#### TASK GOAL
Go over the data and copy out each line with "نمایه" in it.

#### AVAILABLE DATA
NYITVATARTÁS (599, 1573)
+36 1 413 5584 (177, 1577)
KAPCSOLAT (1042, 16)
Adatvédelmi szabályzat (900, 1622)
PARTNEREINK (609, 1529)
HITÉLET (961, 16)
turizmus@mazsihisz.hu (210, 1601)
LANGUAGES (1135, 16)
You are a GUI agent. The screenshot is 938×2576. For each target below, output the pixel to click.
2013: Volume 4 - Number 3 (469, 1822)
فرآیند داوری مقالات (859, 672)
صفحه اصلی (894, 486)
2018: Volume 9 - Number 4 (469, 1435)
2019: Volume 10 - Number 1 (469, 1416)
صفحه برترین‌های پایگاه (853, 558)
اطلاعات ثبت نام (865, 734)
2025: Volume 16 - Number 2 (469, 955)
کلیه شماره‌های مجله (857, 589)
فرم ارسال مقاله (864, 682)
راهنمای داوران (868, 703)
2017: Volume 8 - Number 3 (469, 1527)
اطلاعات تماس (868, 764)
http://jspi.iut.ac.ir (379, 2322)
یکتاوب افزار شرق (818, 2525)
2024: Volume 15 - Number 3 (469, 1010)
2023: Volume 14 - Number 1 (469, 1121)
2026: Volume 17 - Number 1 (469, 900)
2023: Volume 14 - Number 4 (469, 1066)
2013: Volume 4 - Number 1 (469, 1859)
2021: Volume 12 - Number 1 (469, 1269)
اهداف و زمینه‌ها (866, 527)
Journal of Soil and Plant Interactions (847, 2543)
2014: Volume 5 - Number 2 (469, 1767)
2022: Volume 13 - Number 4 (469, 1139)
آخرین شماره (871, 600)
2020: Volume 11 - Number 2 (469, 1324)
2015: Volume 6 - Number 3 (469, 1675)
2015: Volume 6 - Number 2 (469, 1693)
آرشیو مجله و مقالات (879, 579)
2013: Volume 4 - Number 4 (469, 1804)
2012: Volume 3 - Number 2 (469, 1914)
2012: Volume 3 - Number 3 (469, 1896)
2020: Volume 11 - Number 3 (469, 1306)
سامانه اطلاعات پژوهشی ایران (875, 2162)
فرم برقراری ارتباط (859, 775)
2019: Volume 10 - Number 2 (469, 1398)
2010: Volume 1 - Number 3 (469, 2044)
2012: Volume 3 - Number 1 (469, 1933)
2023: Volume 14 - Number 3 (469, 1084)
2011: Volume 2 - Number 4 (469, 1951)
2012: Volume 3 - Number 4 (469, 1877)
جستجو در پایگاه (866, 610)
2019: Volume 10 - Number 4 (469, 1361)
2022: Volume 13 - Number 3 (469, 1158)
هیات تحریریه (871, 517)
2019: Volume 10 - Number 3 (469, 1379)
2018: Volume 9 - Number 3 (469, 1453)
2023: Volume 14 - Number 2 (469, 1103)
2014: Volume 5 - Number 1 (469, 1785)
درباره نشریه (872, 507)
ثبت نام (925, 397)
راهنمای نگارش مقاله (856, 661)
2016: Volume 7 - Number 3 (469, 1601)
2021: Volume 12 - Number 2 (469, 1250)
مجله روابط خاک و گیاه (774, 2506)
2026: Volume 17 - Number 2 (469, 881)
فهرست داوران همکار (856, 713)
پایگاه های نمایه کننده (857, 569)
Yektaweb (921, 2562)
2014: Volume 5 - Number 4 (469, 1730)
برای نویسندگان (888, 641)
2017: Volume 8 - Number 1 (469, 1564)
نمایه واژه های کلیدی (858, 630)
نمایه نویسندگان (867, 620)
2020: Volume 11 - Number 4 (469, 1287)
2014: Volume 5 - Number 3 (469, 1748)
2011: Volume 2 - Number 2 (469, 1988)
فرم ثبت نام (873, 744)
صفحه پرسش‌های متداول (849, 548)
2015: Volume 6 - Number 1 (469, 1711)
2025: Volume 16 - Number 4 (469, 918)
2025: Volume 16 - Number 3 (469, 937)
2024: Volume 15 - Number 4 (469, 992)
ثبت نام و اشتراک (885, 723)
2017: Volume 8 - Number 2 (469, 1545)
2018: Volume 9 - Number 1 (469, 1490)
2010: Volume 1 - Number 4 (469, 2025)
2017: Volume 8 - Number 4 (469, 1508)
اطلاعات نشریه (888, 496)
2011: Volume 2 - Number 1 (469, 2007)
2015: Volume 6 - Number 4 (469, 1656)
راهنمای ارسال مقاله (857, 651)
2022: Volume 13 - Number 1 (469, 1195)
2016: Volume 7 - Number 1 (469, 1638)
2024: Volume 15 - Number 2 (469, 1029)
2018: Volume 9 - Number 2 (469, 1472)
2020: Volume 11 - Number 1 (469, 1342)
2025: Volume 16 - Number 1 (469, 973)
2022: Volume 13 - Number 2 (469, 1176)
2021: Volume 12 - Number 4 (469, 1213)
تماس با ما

#### COMPLETED EXERCISE
پایگاه های نمایه کننده (857, 569)
نمایه واژه های کلیدی (858, 630)
نمایه نویسندگان (867, 620)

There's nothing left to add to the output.